What is being asked ->
Return all the entries word for word.

══ Information shown ══

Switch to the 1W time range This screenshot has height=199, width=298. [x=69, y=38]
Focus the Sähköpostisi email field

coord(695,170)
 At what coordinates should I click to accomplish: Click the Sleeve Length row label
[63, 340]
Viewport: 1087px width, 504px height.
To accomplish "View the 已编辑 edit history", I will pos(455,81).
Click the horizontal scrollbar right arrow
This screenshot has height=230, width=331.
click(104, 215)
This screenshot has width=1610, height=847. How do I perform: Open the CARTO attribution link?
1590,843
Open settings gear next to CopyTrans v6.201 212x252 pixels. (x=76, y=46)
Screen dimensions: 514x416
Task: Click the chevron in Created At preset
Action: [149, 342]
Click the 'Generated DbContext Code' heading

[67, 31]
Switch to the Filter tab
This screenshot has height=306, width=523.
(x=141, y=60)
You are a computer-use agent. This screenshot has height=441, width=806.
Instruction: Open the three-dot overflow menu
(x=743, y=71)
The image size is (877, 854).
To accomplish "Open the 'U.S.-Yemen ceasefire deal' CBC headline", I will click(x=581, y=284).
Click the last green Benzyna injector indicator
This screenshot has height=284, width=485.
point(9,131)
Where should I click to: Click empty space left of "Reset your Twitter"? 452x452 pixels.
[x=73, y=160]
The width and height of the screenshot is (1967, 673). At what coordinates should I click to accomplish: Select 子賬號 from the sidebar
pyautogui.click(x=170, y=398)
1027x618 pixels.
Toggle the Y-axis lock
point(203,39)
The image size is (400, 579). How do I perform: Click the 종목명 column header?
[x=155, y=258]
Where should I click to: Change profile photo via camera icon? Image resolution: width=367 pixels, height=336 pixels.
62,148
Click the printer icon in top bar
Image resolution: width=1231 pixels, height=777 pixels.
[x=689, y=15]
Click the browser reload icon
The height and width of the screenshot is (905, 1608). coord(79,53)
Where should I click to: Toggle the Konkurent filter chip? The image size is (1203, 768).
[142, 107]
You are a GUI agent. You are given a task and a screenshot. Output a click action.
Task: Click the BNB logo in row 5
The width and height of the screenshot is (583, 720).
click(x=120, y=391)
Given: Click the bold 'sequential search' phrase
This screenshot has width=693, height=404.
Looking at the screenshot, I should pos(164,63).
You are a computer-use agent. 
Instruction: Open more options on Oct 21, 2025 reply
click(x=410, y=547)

═══

Task output ->
Switch to the 1W time range This screenshot has height=199, width=298. [x=69, y=38]
Focus the Sähköpostisi email field

coord(695,170)
 At what coordinates should I click to accomplish: Click the Sleeve Length row label
[63, 340]
Viewport: 1087px width, 504px height.
To accomplish "View the 已编辑 edit history", I will pos(455,81).
Click the horizontal scrollbar right arrow
This screenshot has height=230, width=331.
click(104, 215)
This screenshot has width=1610, height=847. How do I perform: Open the CARTO attribution link?
1590,843
Open settings gear next to CopyTrans v6.201 212x252 pixels. (x=76, y=46)
Screen dimensions: 514x416
Task: Click the chevron in Created At preset
Action: [149, 342]
Click the 'Generated DbContext Code' heading

[67, 31]
Switch to the Filter tab
This screenshot has height=306, width=523.
(x=141, y=60)
You are a computer-use agent. This screenshot has height=441, width=806.
Instruction: Open the three-dot overflow menu
(x=743, y=71)
The image size is (877, 854).
To accomplish "Open the 'U.S.-Yemen ceasefire deal' CBC headline", I will click(x=581, y=284).
Click the last green Benzyna injector indicator
This screenshot has height=284, width=485.
point(9,131)
Where should I click to: Click empty space left of "Reset your Twitter"? 452x452 pixels.
[x=73, y=160]
The width and height of the screenshot is (1967, 673). At what coordinates should I click to accomplish: Select 子賬號 from the sidebar
pyautogui.click(x=170, y=398)
1027x618 pixels.
Toggle the Y-axis lock
point(203,39)
The image size is (400, 579). How do I perform: Click the 종목명 column header?
[x=155, y=258]
Where should I click to: Change profile photo via camera icon? Image resolution: width=367 pixels, height=336 pixels.
62,148
Click the printer icon in top bar
Image resolution: width=1231 pixels, height=777 pixels.
[x=689, y=15]
Click the browser reload icon
The height and width of the screenshot is (905, 1608). coord(79,53)
Where should I click to: Toggle the Konkurent filter chip? The image size is (1203, 768).
[142, 107]
You are a GUI agent. You are given a task and a screenshot. Output a click action.
Task: Click the BNB logo in row 5
The width and height of the screenshot is (583, 720).
click(x=120, y=391)
Given: Click the bold 'sequential search' phrase
This screenshot has width=693, height=404.
Looking at the screenshot, I should pos(164,63).
You are a computer-use agent. 
Instruction: Open more options on Oct 21, 2025 reply
click(x=410, y=547)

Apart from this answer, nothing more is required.